Up until this point in my life, I have only attended private schools; so, on Friday when I went to the theaters to view Davis Guggenheim’s Waiting For Superman, I was more than a little taken aback from what I saw. Beyond the startling statistics regarding the nation’s public schools presented every so often, lied the stories of five children, who despite their inner yearning to learn were stuck in situations beyond their control, namely their compulsory enrollment in some of the worst public schools in the country.

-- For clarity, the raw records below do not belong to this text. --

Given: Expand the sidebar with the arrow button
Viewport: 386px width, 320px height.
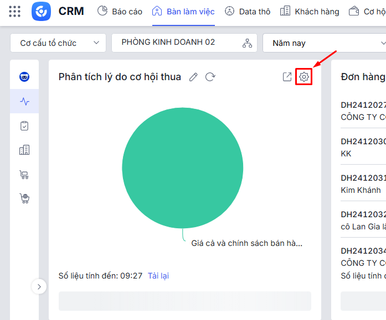Looking at the screenshot, I should 39,302.
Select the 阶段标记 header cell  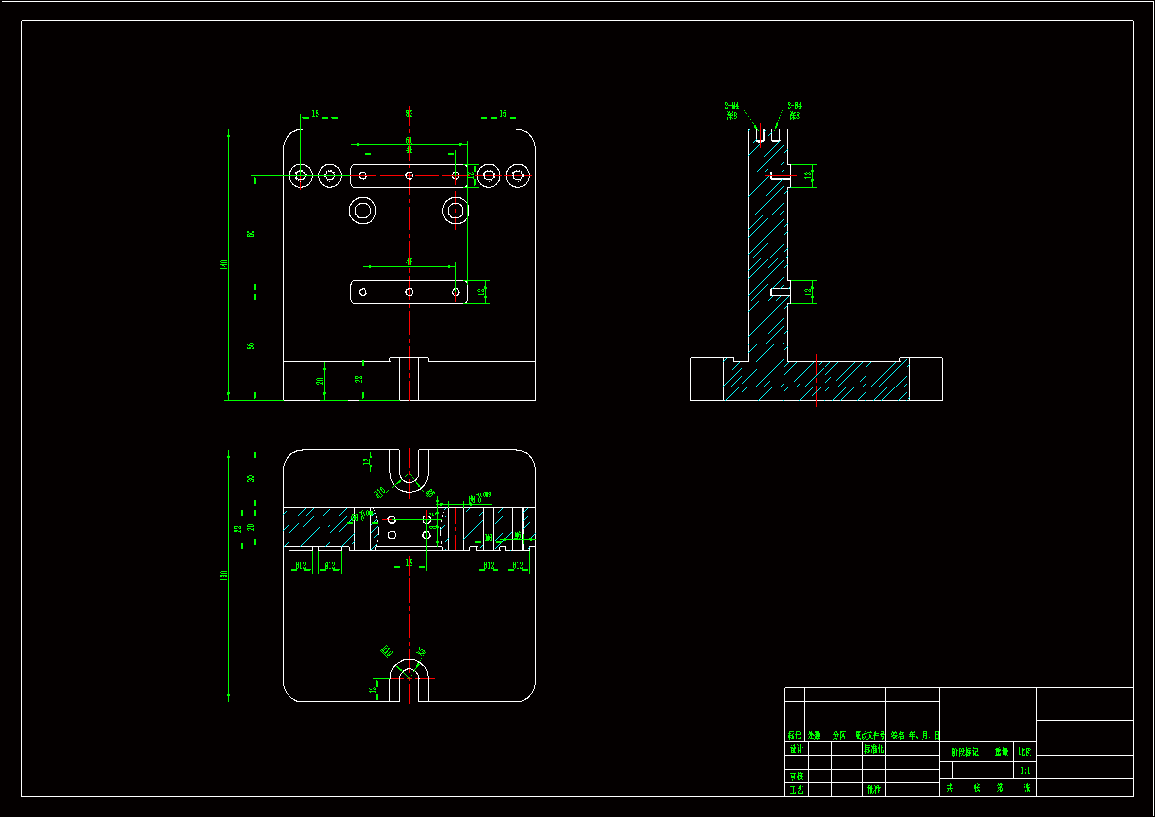(x=964, y=752)
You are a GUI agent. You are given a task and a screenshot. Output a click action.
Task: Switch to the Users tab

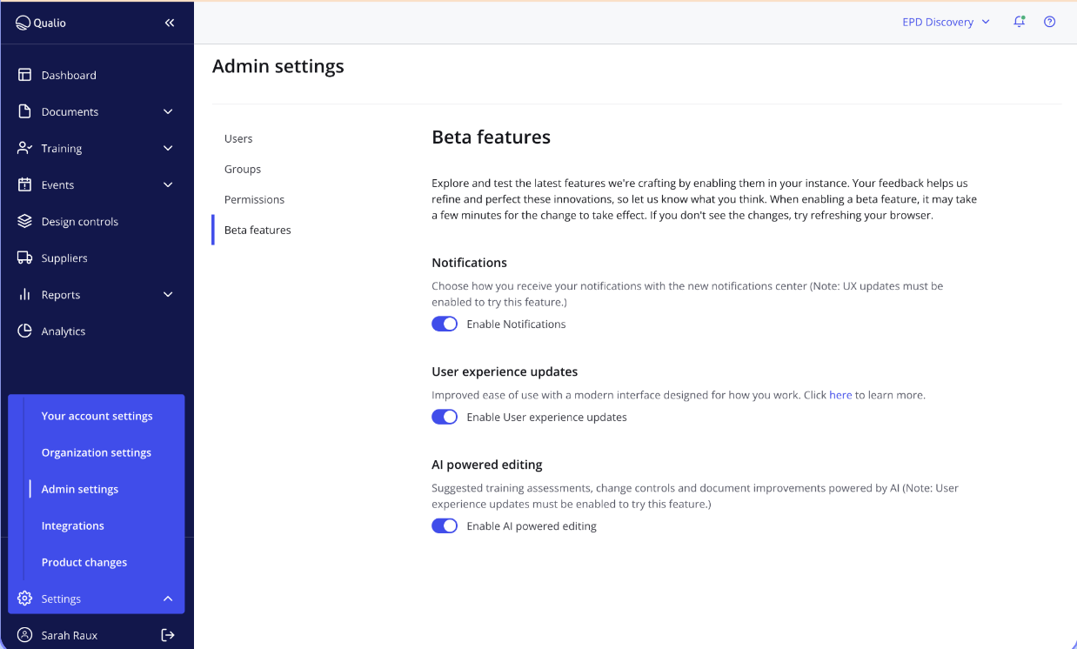pos(238,138)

What I had always taken for granted, the parents of the children portrayed in the documentary would have given anything for, and their efforts are chronicled in attempts at charter school admission. What’s more however is that the children were strikingly similar to my little brother in both age and interests, for instance, several were eight years old, enjoyed superheroes and one wore similar SpongeBob pajamas, and one little girl, Daisy expressed her desire to be a veterinarian, just like my little brother. If anything, the film put faces to the problem of public schools, and I found myself unable to remain a detached viewer. In the end, the film got me to think just how different a path in life that my little brother will lead from his counterparts in the documentary.

Certainly, we all would like to think of ‘culture’ as being differences that make us unique, unfortunately there are also disadvantages to certain ways-of-life as documented in the film, and it just makes me more thankful for the opportunities that I have been given, and eager to see the same opportunities given to others as well.

2 comments

1 sbrodetskiy { 10.05.10 at 3:21 am }

Peter, you make a good point, and you’ve got me interested in this film. I’ve spent my whole life in public schools, and usually they were the better ones of the lot. However, they all had trends of poor discipline and a failure in stressing ethics. I wonder if common sense ethics have made way into the documentary’s attempt at describing the harsh environment of the school. Perhaps it is a consensual social hesitance to teach (or indoctrinate) morals in public schools, as I have often heard parents yelling at teachers for “trying to do their job and raise their kids.”

2 Matthew { 10.05.10 at 1:57 pm }

I always thought that anything against the schools was an attack on the union and therefore a capitalist plot to privatize the school system. I still believe that Bill Gates and Bloomberg want to destroy the union and turn all public schools private but this movie might be worth a look. Also, people like Bloomberg and Gates refuse to fund failing schools, which makes them even worse.